6x330uF caps is about the same total capacity as if completely removing 2x470uF caps from the Gigabyte and 6x220uF is even worse than that. Then we see a further small improvement going to MLCC so it could have been quite a noticeable difference with their cards.

If companies are making further improvements because of marketing reasons and using that to sell cards then that's great in my eyes even if it is small. They're not gonna improve their cards for any other reason than making them more money, or losing them less.
 
Cards are only guaranteed to run at specified boost clocks around 1.71-1.75ghz anyway, which they will definitely be stable at, so even if it is the caps causing crash to desktop due to boost past 2ghz, drivers can simply reduce the boost <2Ghz and no problem other than reviews not matching real world performance anymore in some cases.

I imagine the drivers simply nerf the clocks slightly?
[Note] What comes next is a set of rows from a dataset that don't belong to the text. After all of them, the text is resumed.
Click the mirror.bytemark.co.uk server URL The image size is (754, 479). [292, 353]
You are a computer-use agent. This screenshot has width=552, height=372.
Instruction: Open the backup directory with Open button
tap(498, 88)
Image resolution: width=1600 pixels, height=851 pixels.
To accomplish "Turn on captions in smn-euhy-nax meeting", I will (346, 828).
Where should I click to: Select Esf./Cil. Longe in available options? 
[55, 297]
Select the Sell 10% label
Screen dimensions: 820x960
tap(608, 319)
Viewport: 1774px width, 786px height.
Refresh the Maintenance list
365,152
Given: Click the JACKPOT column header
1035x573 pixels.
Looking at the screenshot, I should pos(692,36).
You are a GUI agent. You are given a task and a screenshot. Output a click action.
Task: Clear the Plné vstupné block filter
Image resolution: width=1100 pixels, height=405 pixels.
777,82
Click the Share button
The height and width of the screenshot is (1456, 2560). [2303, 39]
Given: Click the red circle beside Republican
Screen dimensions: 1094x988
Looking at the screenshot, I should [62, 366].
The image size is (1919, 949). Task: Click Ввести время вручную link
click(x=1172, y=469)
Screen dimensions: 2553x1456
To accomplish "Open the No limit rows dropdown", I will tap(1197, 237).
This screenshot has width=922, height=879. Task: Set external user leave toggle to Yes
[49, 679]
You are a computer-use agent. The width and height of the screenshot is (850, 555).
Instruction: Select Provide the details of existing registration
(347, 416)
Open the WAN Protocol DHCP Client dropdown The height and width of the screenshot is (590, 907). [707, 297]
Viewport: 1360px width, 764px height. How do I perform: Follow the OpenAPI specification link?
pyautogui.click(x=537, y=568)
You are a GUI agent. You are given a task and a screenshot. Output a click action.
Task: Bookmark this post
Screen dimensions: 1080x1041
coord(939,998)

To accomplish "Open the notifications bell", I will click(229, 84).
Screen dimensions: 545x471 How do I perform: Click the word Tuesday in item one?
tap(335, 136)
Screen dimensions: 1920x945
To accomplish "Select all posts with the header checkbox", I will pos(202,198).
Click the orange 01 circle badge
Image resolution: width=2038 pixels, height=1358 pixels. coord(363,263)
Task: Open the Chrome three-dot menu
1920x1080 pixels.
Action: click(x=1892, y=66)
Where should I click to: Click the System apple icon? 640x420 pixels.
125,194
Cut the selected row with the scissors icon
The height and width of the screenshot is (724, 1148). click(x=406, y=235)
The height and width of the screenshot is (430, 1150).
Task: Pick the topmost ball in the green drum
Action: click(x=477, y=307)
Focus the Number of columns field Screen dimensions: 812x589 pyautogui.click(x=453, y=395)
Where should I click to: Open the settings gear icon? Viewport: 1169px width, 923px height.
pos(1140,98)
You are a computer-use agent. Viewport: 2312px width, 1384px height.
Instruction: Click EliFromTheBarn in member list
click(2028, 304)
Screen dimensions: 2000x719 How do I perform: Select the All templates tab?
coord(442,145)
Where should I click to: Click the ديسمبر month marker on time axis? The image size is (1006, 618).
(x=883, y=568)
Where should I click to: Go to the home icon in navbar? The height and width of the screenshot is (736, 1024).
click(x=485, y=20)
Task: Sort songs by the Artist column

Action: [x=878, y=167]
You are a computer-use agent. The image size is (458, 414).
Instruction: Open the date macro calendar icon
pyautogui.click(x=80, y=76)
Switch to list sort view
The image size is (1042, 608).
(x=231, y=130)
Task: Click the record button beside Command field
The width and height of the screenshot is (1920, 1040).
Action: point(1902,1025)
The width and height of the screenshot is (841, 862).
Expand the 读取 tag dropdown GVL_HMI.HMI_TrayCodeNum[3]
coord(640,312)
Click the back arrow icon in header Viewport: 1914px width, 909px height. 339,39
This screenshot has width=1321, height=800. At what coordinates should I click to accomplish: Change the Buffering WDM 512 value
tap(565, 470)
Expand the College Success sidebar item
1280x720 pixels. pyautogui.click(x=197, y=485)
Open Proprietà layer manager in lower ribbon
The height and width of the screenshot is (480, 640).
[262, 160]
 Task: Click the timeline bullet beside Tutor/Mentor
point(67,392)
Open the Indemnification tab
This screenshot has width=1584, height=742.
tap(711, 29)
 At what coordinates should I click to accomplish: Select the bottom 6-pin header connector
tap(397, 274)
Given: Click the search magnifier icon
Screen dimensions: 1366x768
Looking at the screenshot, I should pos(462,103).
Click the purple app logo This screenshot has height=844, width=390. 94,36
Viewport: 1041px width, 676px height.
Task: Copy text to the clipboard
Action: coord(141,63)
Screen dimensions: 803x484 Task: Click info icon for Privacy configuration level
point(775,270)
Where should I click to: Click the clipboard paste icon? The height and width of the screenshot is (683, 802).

Personally don't see this line of cards as appealing anyway because power consumption is far to high and don't use a 4k screen. Each to their own I guess.
 
As I understand it the drivers are upping the power the cards take to push the point the capacitors struggle beyond other limits.
That’s exactly what the guy said on a video posted on the other thread. He fixed it by locking the voltage to 1v, so the GPU didn’t need more power than it could be given. Now the power limit has been upped, no voltage locking is needed, the power will be ample to drive it at its max boost.
 
That’s exactly what the guy said on a video posted on the other thread. He fixed it by locking the voltage to 1v, so the GPU didn’t need more power than it could be given. Now the power limit has been upped, no voltage locking is needed, the power will be ample to drive it at its max boost.

Thanks for the explanation, that makes things clearer.